In 1981, Art School was no picnic. I lived in the building itself, in a closet
at the end of hallway on the second floor. I had my clothes on hangers or
folded on shelves, and food on the other shelf. With no money, no family
support, and only the most meager financial aid, dorm life was out of the
question. I was able to have continual access to the building by copying the
Dean's keys, which wasn't as hard as one might imagine. All I did was wait for
the office personnel to leave, and then remove the ceiling panels next to the
Dean's office. The door was set to an alarm, but the ceiling wasn't. I
carefully clambered up the wall into the ceiling and back down into the Dean's
office. Tiptoeing in the dark I found the light switch and began rummaging
about the office. Actually I was Very Careful. I looked into the drawers and
noticed how everything was placed, memorized it, (visually memory is something
I am blessed with, and came in very handy in Art School.) searched it, and then
put it all back exactly as I had found it. Eventually I found his set of master
keys, pocketed them, turned off the lights and climbed back up into the
ceiling. Once I was on the other side I scampered over to a hardware store
where a friend worked. He copied the keys for me, and I returned the originals
to the exact spot in the Dean's desk where I found them. I then put everything
back as it was and-bingo- no one knew.
The most important part is that I had a Place to Live.
The toughest part about living at school and not really working very much was
feeding myself. Bathing was no problem- the school gym had many showers. But
finding food could be a challenge. If I had a few extra dollars, I would go to
the student cafeteria using a friends dining pass, and for $3.00 get an
all-I-could-eat-dinner. But I usually didn't have any money. Luckily, The
University, of which my art school was one of several campuses, gladly
relieved me of the burden of cash by taking it all in their tuition, which was
only slightly less than extortionate. This was especially galling, as it was a
state school".
This was offset, ever so slightly, by the presence of art galleries. Each
campus had at least two art galleries, which changed their exhibits once a
month, and each exhibit had its opening reception. The art school had two
galleries also, so at least a dozen times a month foraging at art openings was
my main point of sustenance, as I got to pig out on brie and crackers and cheap
white wine. I remember dozens and dozens of openings where I would chow down on
Brie and ""Red Table Wine". The wine would usually be in a
gallon container with
a screw top, always a testament to the finer vintages.
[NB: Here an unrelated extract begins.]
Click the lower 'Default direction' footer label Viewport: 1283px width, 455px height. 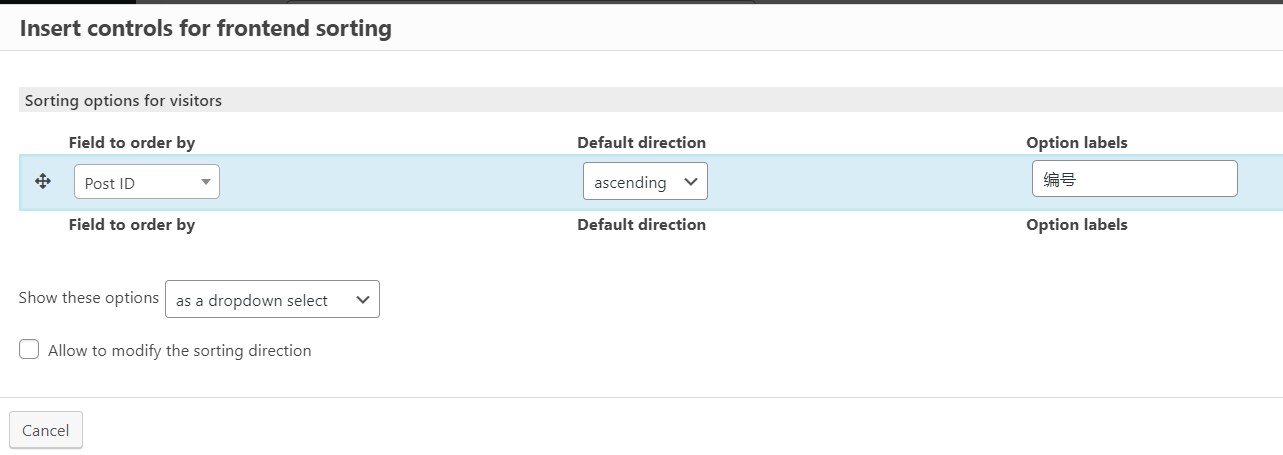pos(642,224)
I would sometimes cut several chunks of hard cheddar, wrap them in a napkin and
take them "Home" to my closet for meals the next day.
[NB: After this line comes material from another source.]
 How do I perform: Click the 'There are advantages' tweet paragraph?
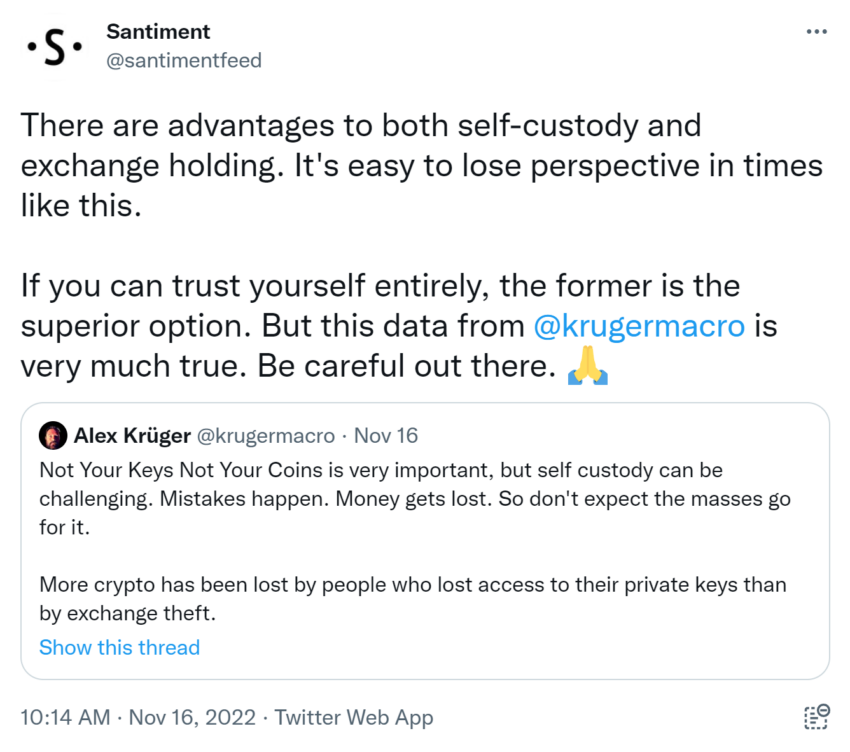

Breakfast was a bit easier to come by. Across the street from the school was
the Ritz Diner, which had a dollar breakfast special- 2 eggs, hash browns,
toast, and a cup of coffee. The "Lounge" in the art school had
a coffee machine.
Sometimes, I would buy some cheap cakes or instant oatmeal or, when I was
really REALLY poor I
would just shoplift the stuff.
I would often think of Brecht at such moments and whistle "What keeps
mankind
alive?" especially the part that went:
"You gentlemen who think you have a mission to purge of the seven
deadly sins,
should first sort out the basic food position, then start your preaching that
where we begin. You lot who preach restraint and watch your waist as well,
should learn for once the way the world is run. Whatever you twist how many
lies you tell- food is the first thing morals follow on. So first make sure
that those who are now starving get proper helpings when we all start
carving!"
Next to the coffee machine was a sink and a small stove, so I could prepare
some basic meals, usually rice and vegetables or canned soup, or the dreaded (I
get chills just mentioning the stuff) Ramen Noodles. Lunch usually consisted of
whatever I could scrounge out of the closet. I remember acquiring a taste for
Campbell's Split Pea Soup- I would eat it raw on Saltines- paté from Mars.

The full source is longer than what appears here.